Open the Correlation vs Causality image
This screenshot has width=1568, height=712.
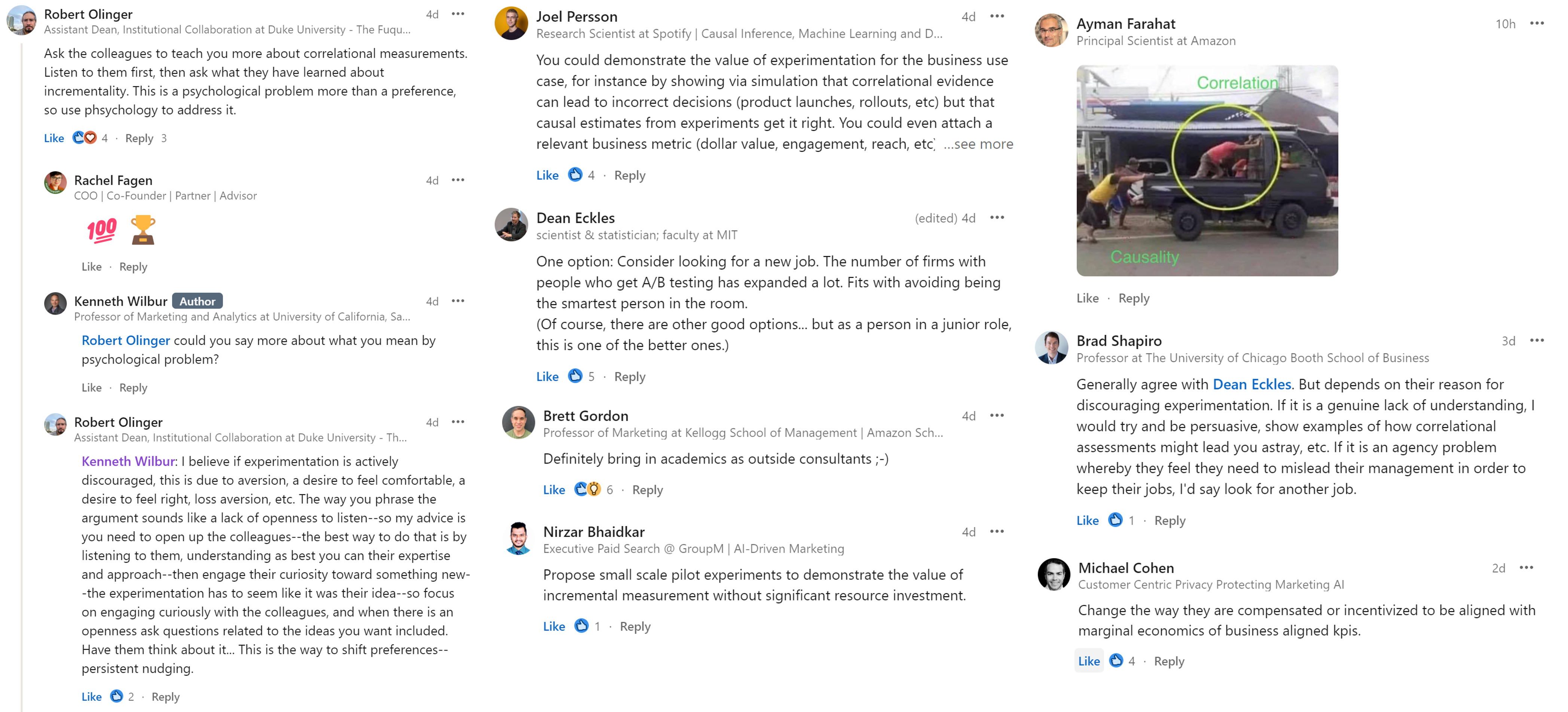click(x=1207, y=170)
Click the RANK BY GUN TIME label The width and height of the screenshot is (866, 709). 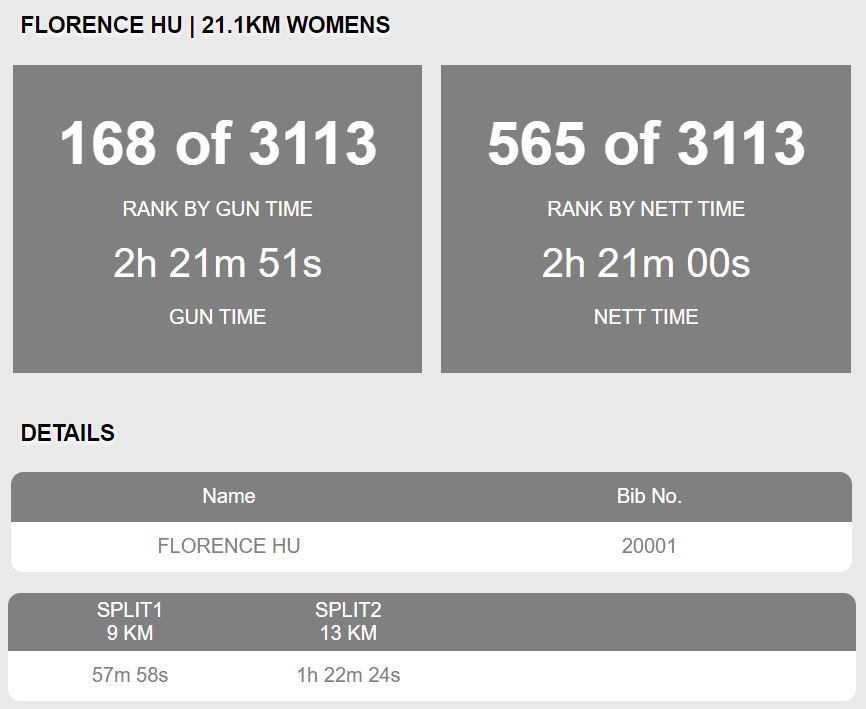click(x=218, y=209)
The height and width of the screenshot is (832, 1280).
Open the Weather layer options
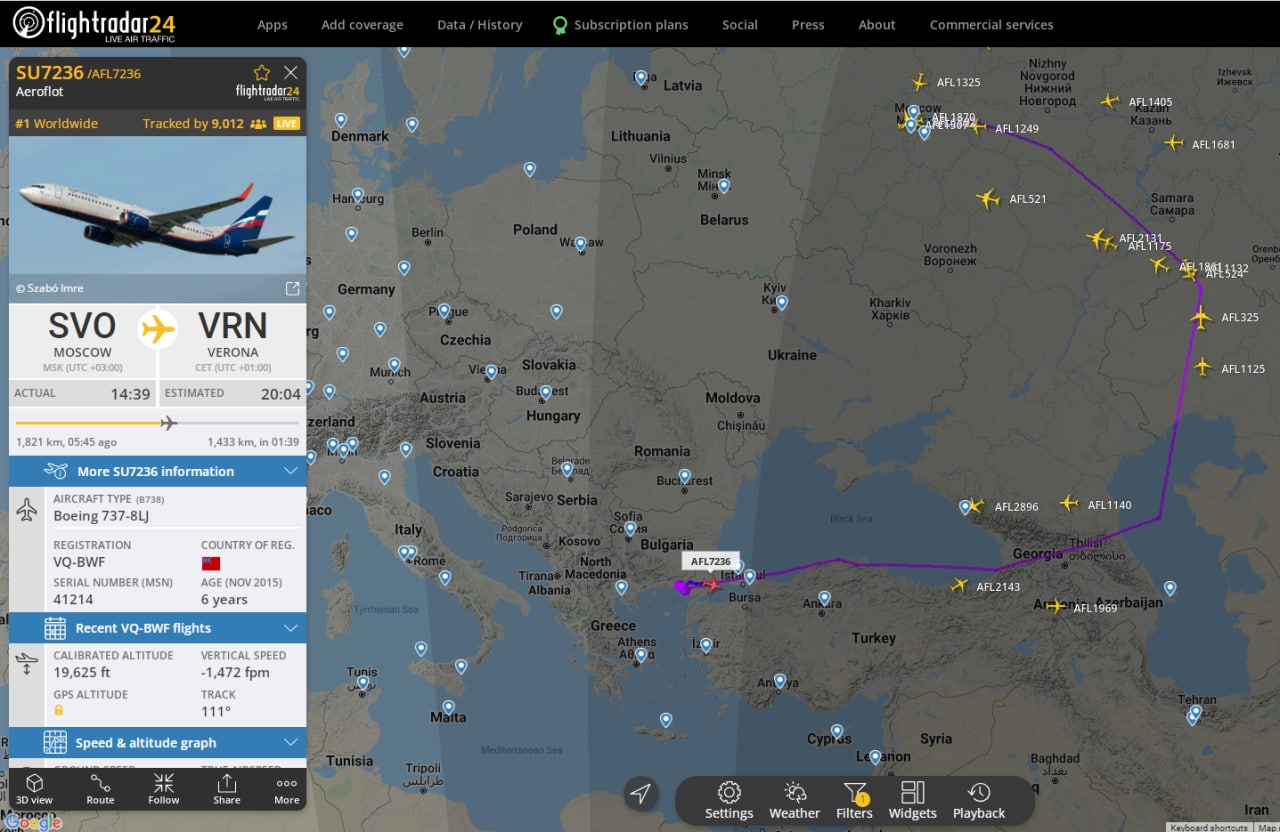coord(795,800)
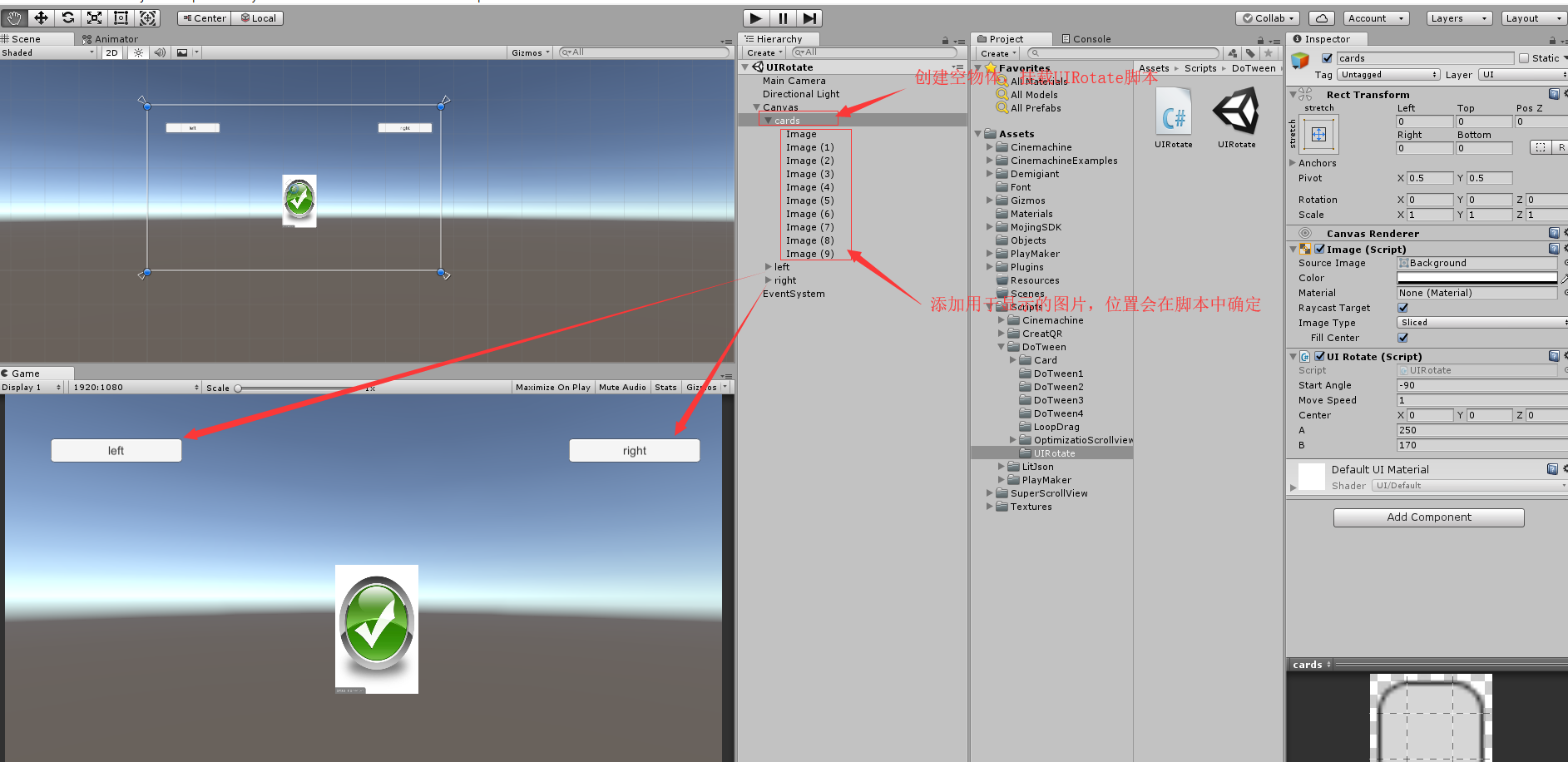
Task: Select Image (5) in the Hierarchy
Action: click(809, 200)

......

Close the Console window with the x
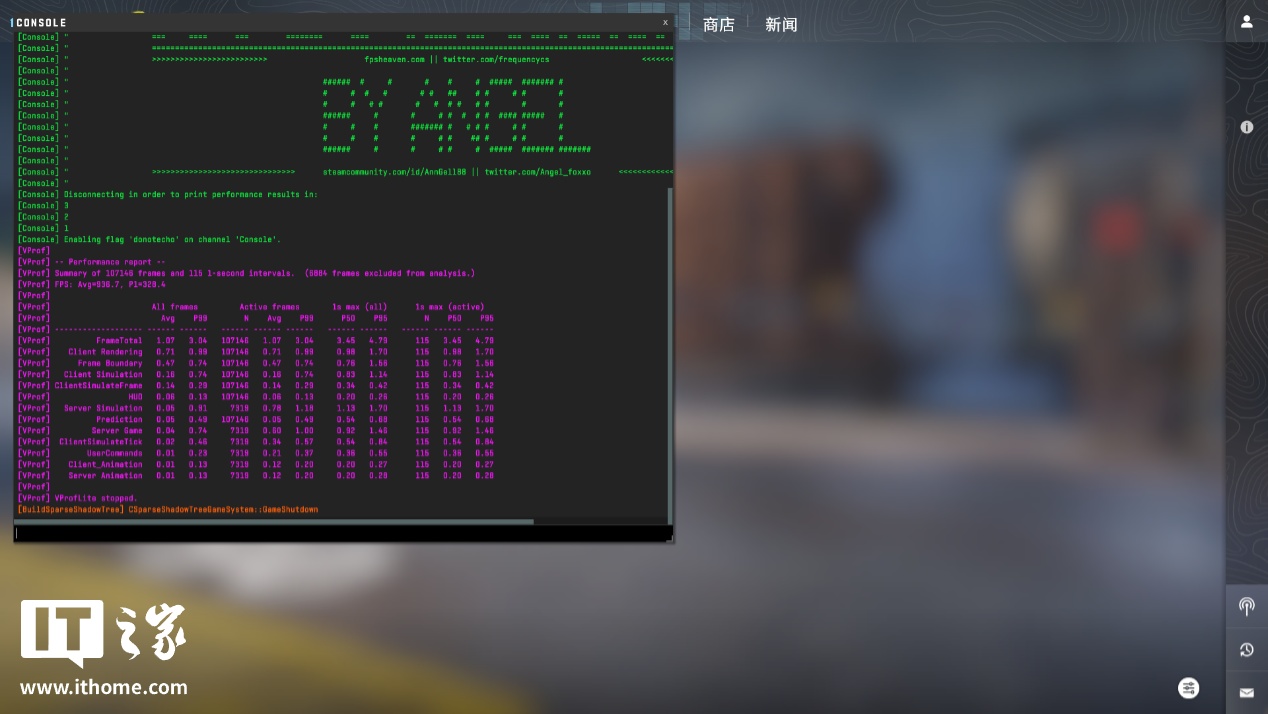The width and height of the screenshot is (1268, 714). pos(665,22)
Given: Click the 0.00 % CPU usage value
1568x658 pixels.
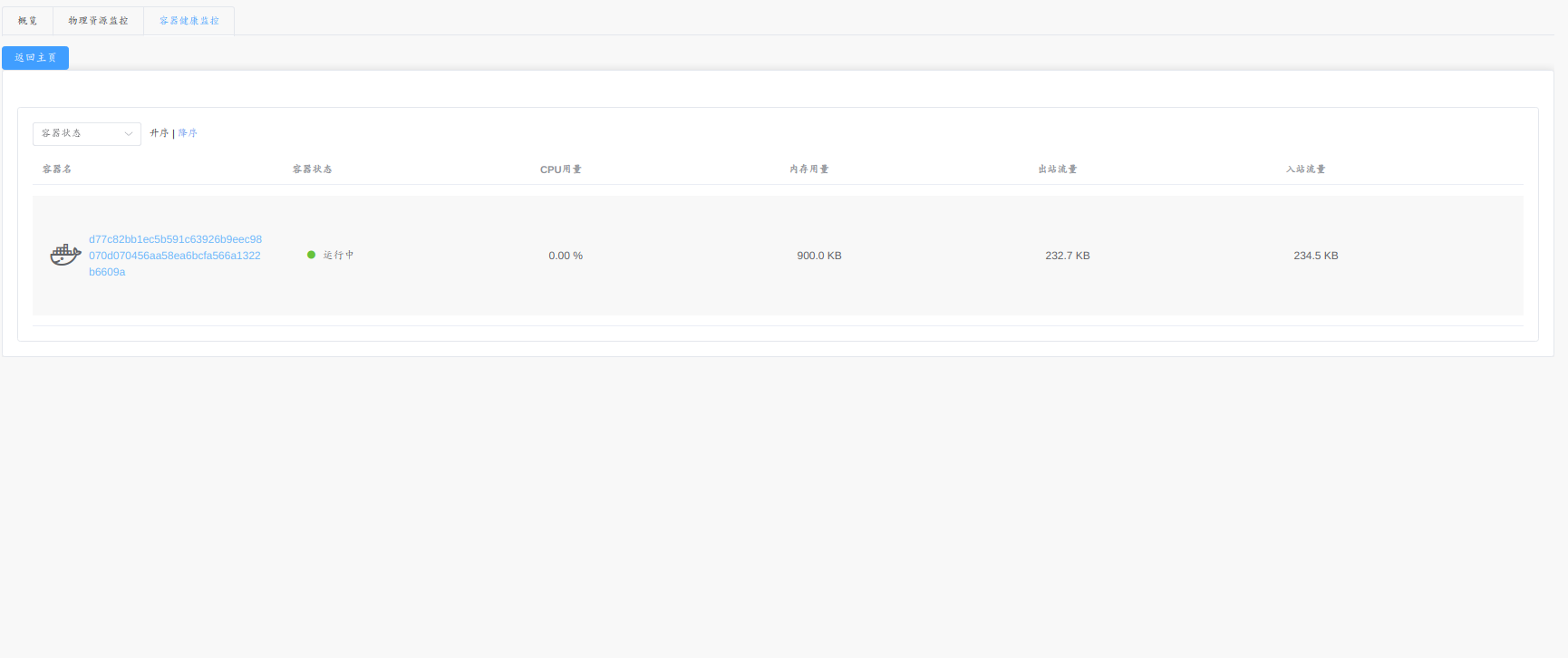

......

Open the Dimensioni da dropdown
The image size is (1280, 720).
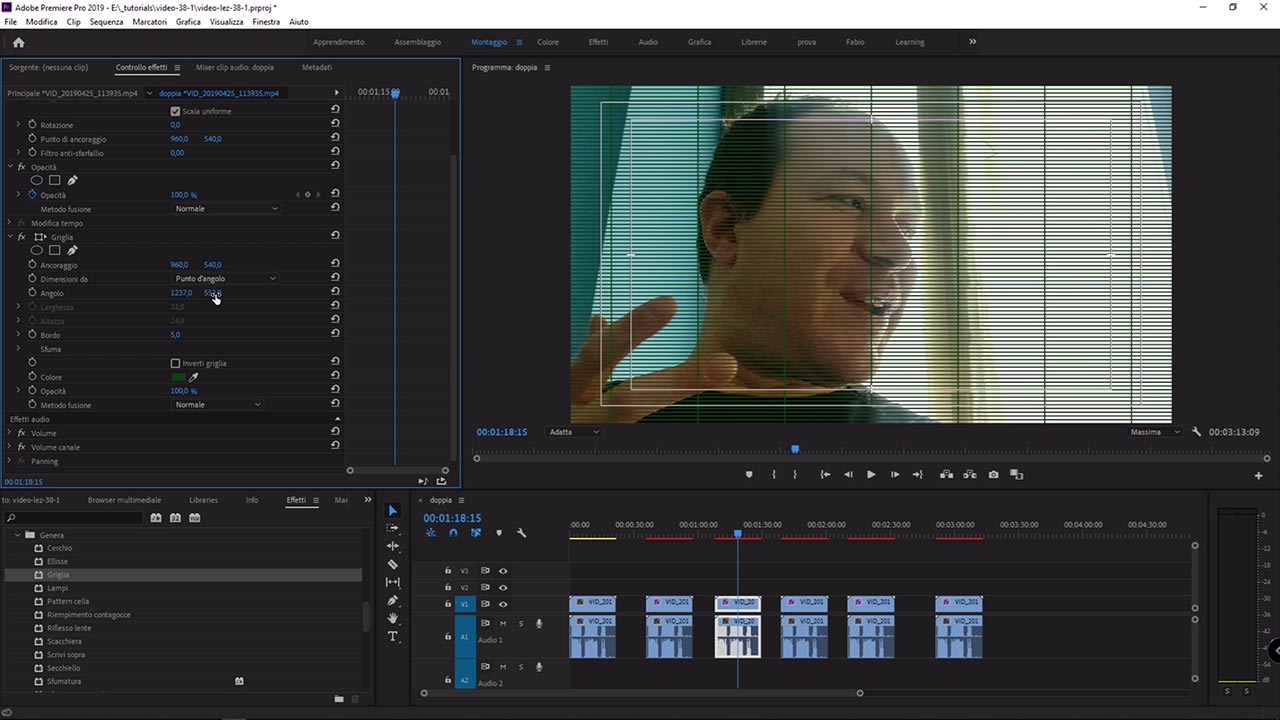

......

- Given task -
Echo the lines that begin with the one containing "Open the Dimensioni da dropdown" and end with the one containing "The image size is (1280, 720).", including both.

- Solved problem -
Open the Dimensioni da dropdown
The image size is (1280, 720).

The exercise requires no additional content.